- [Exercise brief] Show every line from the data below that includes "Given".

───── Material supplied

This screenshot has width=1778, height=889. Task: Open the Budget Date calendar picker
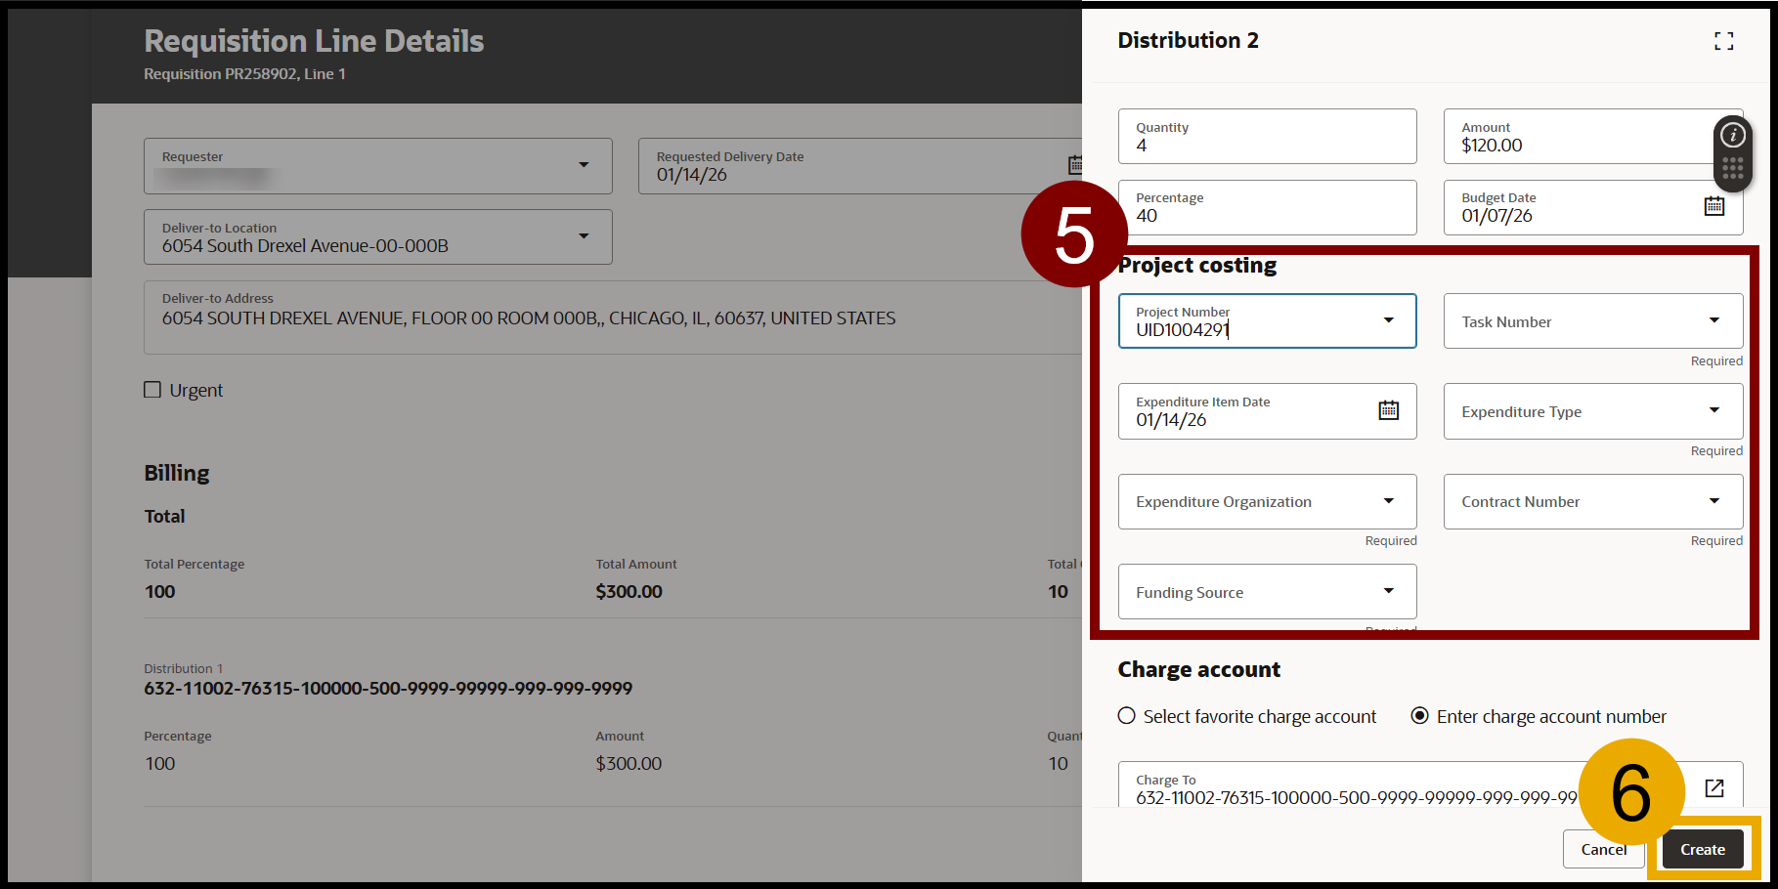(x=1713, y=206)
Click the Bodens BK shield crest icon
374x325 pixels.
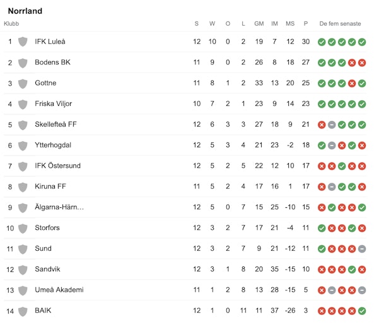click(23, 62)
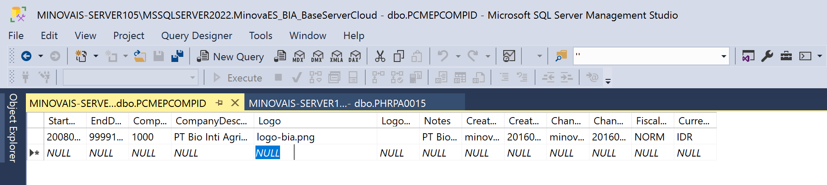This screenshot has height=185, width=827.
Task: Click the XMLA query icon
Action: point(336,56)
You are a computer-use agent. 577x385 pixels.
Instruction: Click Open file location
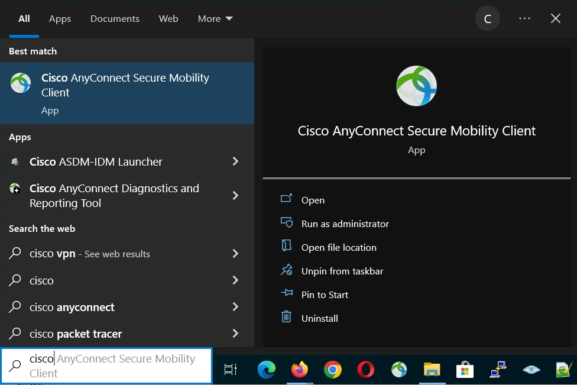(x=339, y=247)
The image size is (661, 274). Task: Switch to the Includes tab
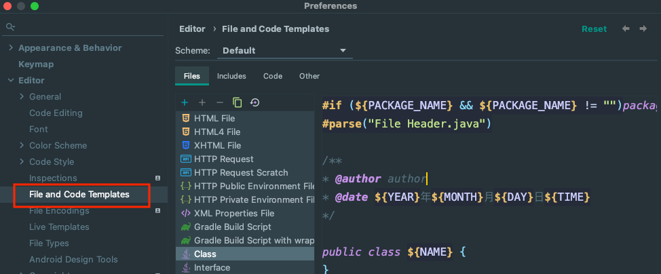(x=231, y=76)
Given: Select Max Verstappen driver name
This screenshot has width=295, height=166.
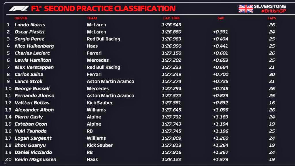Looking at the screenshot, I should click(34, 67).
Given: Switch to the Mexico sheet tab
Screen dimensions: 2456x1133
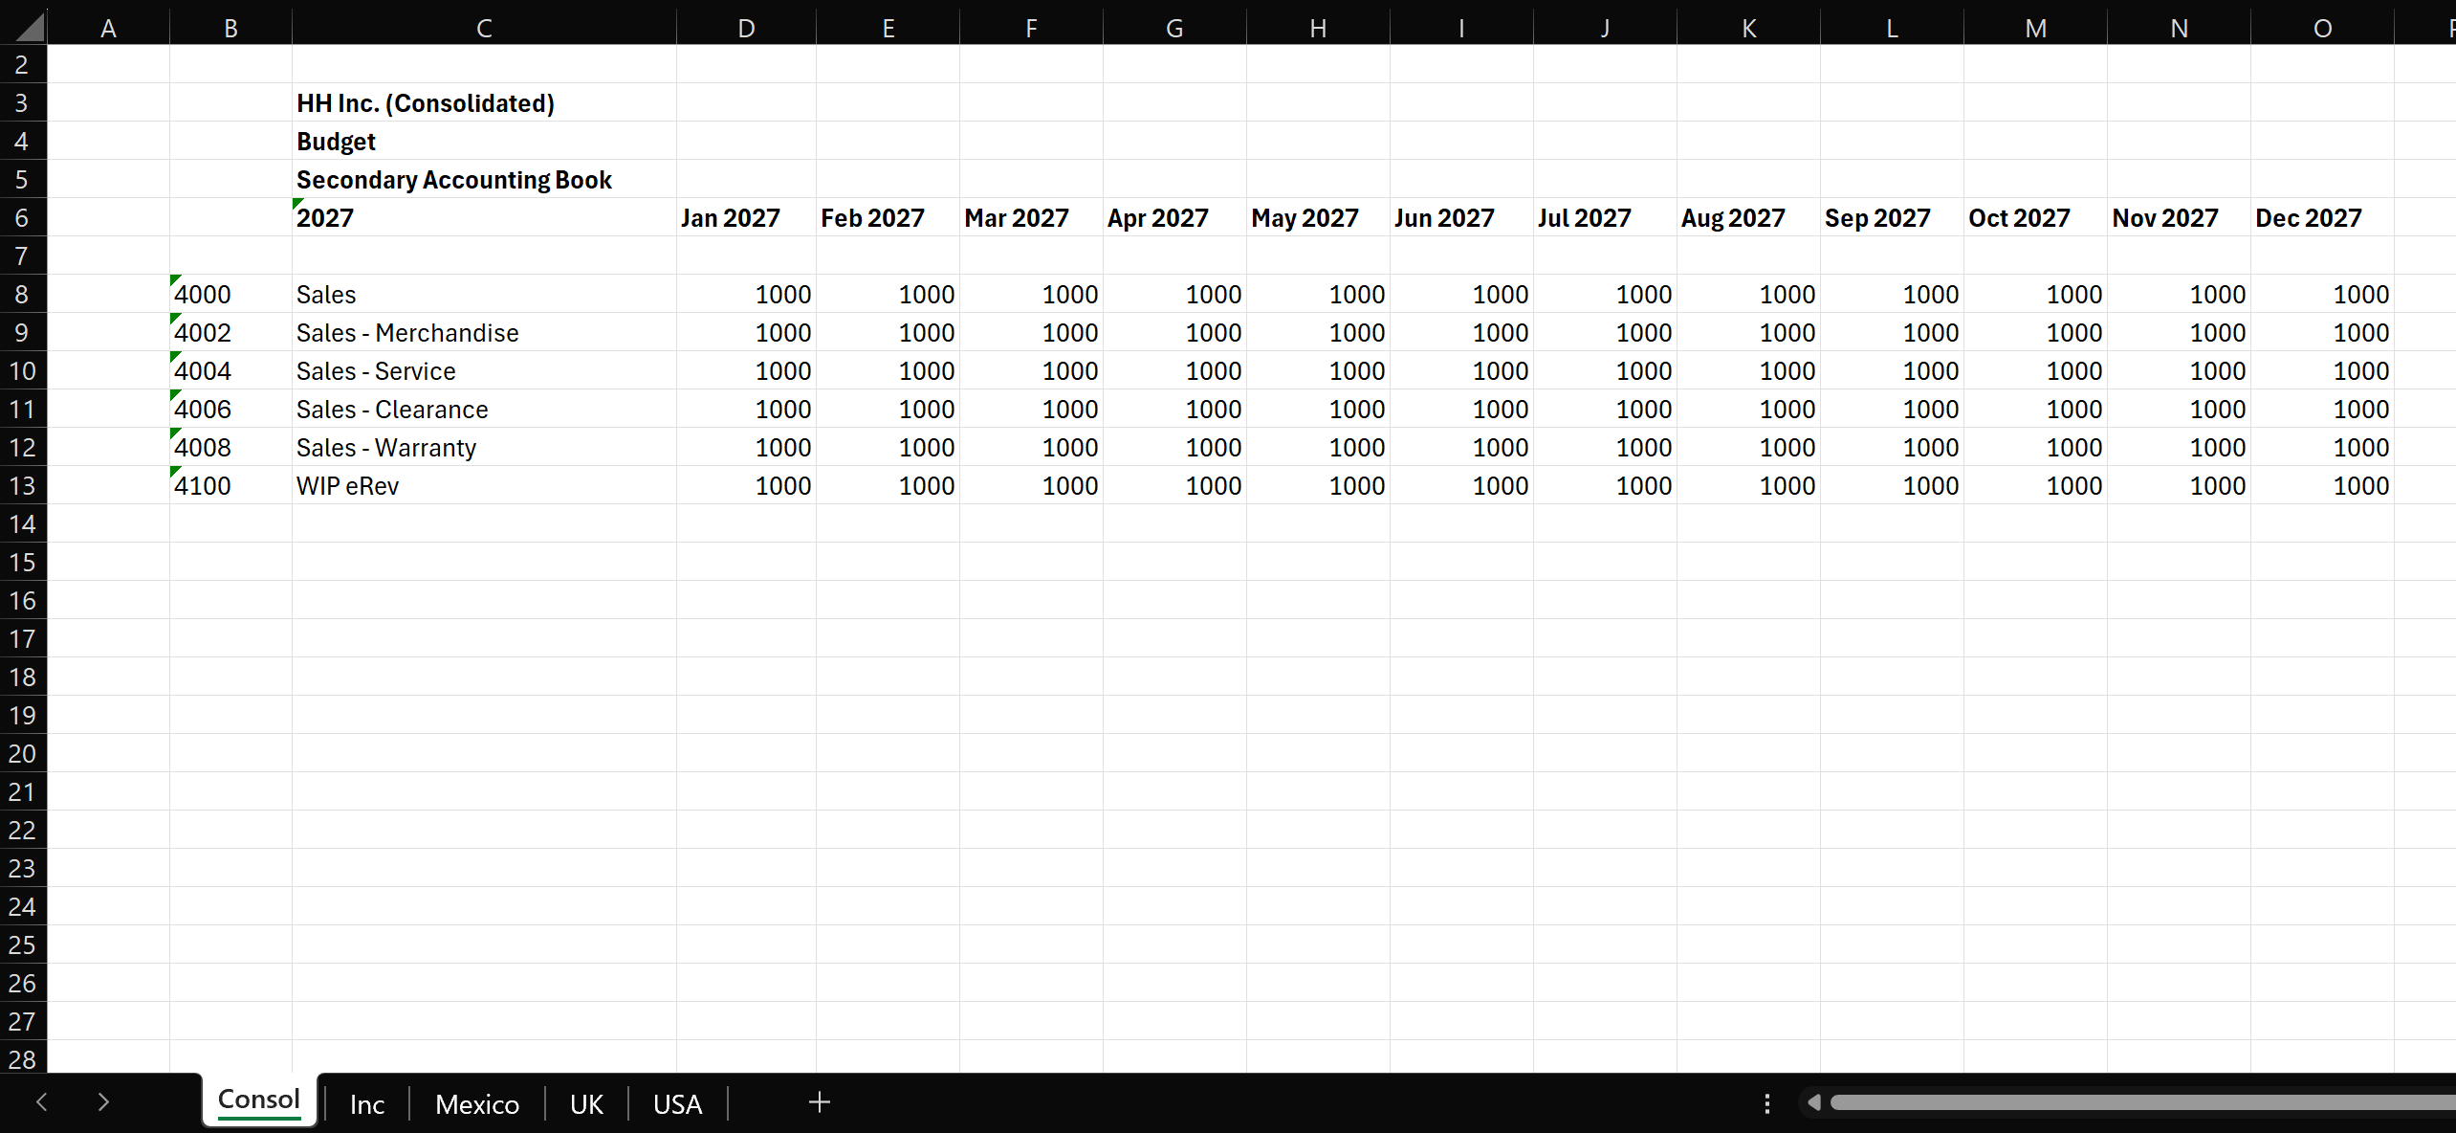Looking at the screenshot, I should pos(477,1104).
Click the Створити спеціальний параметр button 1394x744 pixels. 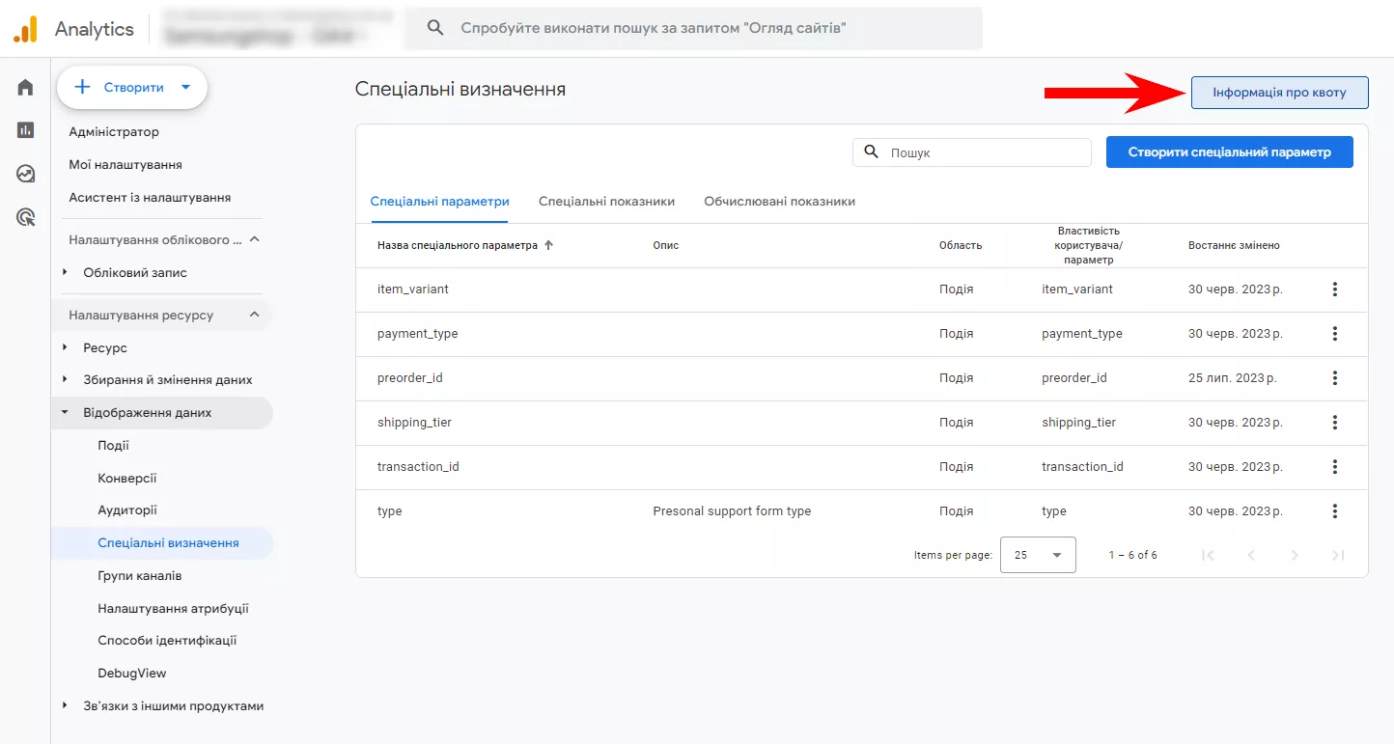1230,152
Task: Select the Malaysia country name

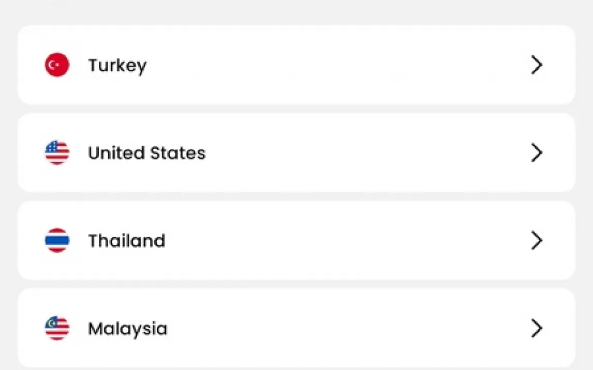Action: pyautogui.click(x=127, y=329)
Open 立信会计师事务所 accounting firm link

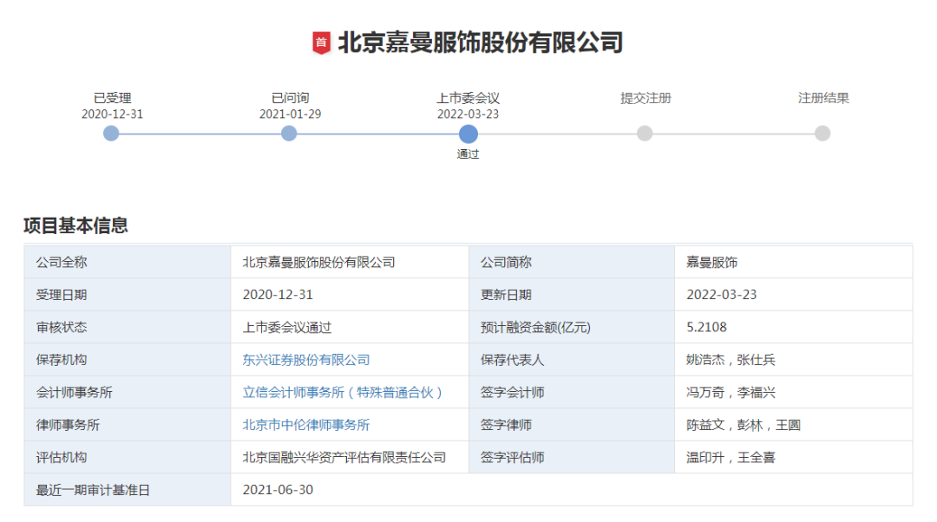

──────────

- [Problem solution]
Given: Select Max Verstappen driver name
Given: Switch to the Mexico sheet tab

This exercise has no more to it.